Una situazione molto preoccupante sia per la sua estensione, che ormai abbraccia tutta l’Europa, ma soprattutto per le probabilità sempre più alte che il virus si diffonda rapidamente tra gli uomini attraverso qualche variante ancora più aggressiva e contagiosa di quelle che hanno già fatto lo spillover, raggiungendo l’essere umano e arrivando ad uccidere già nel corso degli scorsi anni.
Rischio aviaria: ecco perché preoccupa
Focolai di aviaria negli allevamenti si sono registrati dalla Norvegia, al Portogallo all’Ucraina, in un totale di ben 37 europei. Numerosi i focolai anche in Italia: il più recente a Treviso, ma in totale sono 317 quelli registrati, principalmente in Veneto.

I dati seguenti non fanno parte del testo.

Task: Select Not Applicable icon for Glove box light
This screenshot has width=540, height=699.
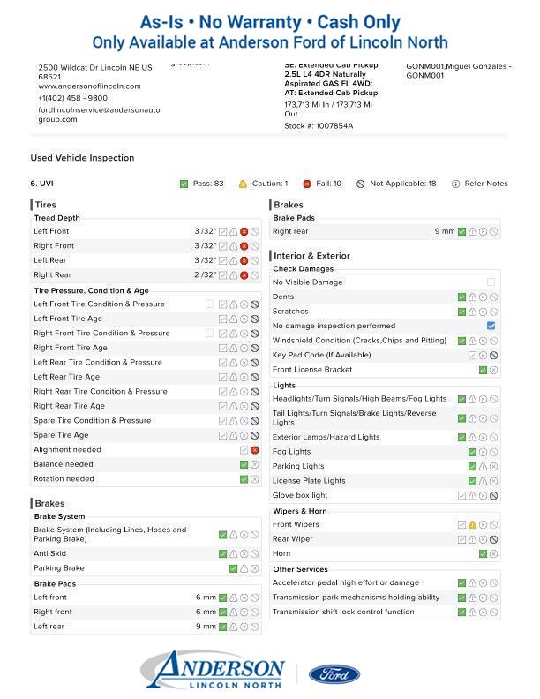Action: [494, 496]
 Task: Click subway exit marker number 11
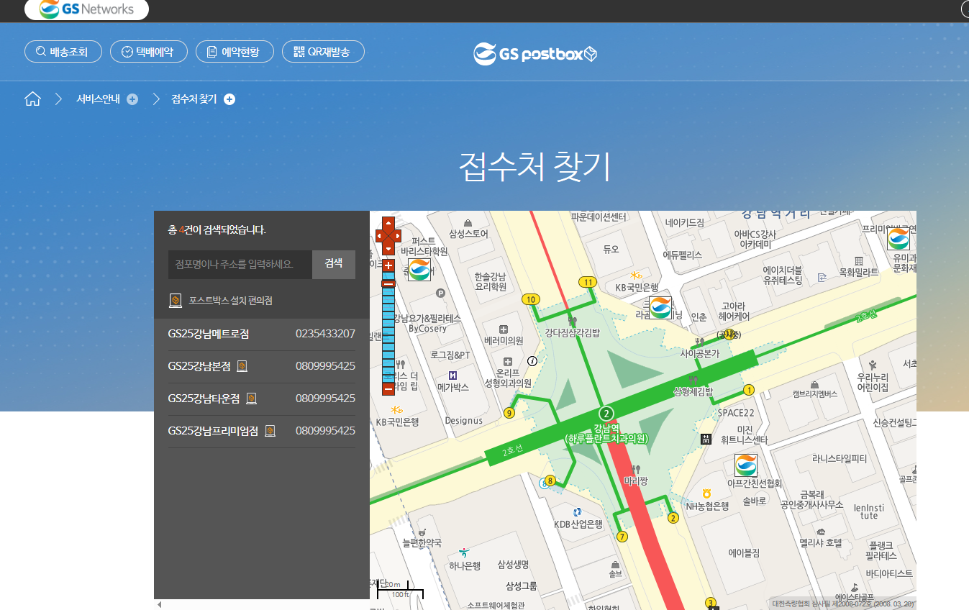tap(587, 282)
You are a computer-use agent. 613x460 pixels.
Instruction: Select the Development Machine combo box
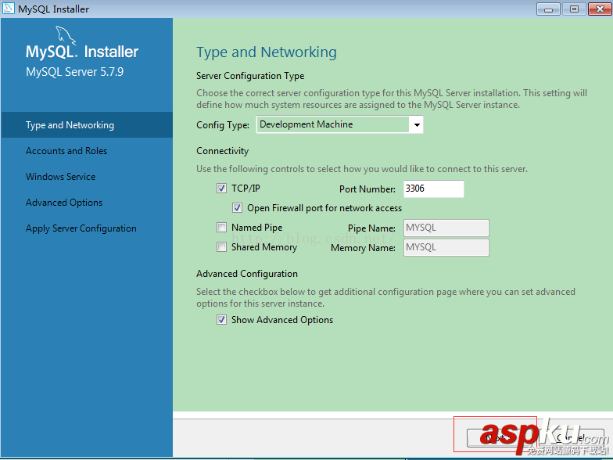(x=339, y=125)
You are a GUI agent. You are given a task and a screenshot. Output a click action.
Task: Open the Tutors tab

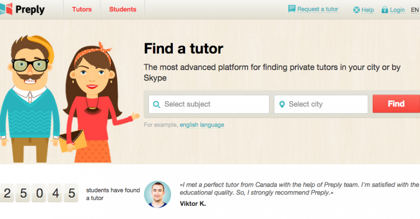coord(82,9)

Come ha riferito Ernesto Burgio, membro del consiglio scientifico di ECERI (European Cancer and Environment Research Institute) di Bruxelles, in una recente intervista a Il Fatto Quotidiano, “I virus aviari sono da decenni il problema più temuto da virologi ed epidemiologi esperti di zoonosi e malattie infettive in genere. […] Qualcosa di simile era successo nel 1918, allorché un virus aviario passato nell’uomo aveva causato la più drammatica pandemia moderna: la cosiddetta Spagnola, che aveva ucciso 30-50 milioni di esseri umani.

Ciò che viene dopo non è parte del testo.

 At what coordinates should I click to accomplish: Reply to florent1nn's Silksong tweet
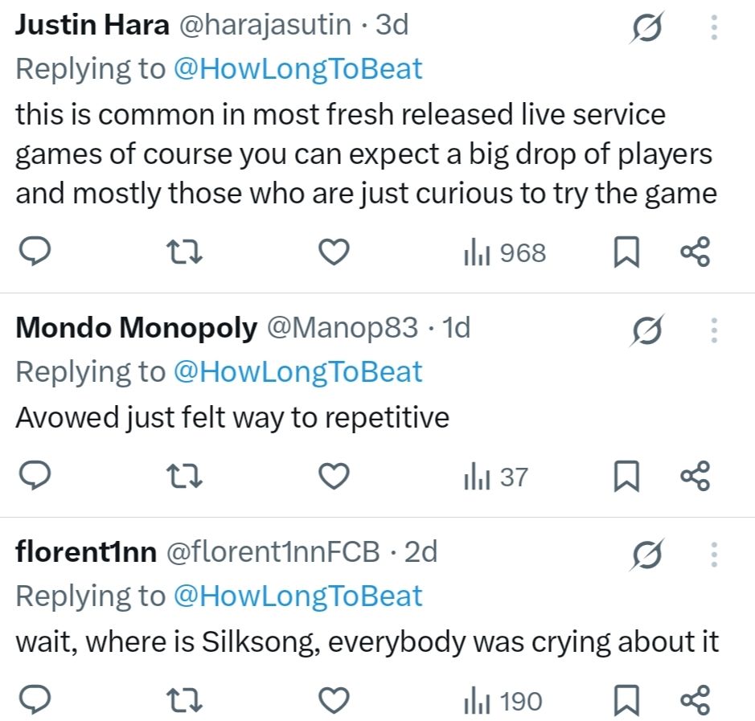pyautogui.click(x=35, y=702)
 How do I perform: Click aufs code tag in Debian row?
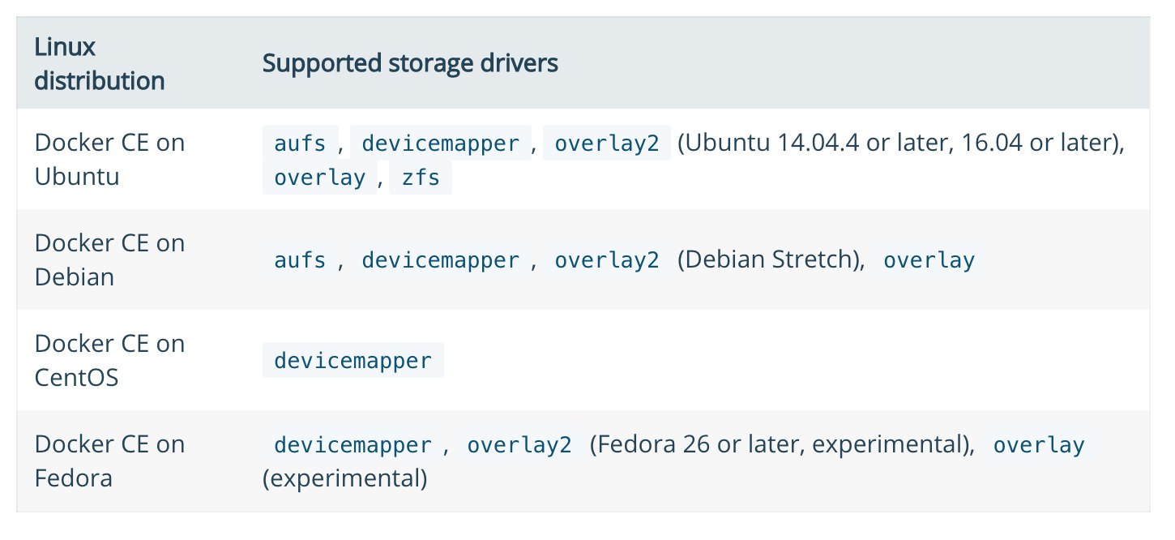tap(300, 260)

[…] Il tanto temuto spillover avviene raramente […] ma in moltissimi allevamenti avicoli emergono sempre nuovi sottotipi che hanno la capacità di infettare l’uomo e che, evolvendo molto rapidamente, potrebbero acquisire le mutazioni in grado di renderli oltre che virulenti, altamente contagiosi”.
Allevamenti intensivi: ecco perché sono un rischio
Sempre dalle parole di Burgio è possibile comprendere perché gli allevamenti intensivi costituiscono un rischio elevato. Secondo Burgio gli abbattimenti non sono una soluzione, mentre “il problema si risolverebbe semplicemente eliminando gli allevamenti intensivi”, una soluzione impraticabile in tempi brevi, soprattutto per motivazioni legate agli interessi economici. Tuttavia il rischio è elevatissimo, ma nonostante la preoccupazione di tanti scienziati nel mondo, i segnali che vanno in questa direzione sono pochi o nulli.
Un vaccino veterinario contro l’Aviaria, secondo Burgio è una “soluzione estremamente aleatoria”. La sua efficacia sarebbe legata alla specificità del ceppo di elaborazione ed un vaccino, per essere pienamente efficace, necessita di essere pressoché identico al virus, che invece muta molto velocemente, anche più di quanto facciano i Coronavirus. Per Burgio l’unica soluzione è chiudere gli allevamenti intensivi al più presto.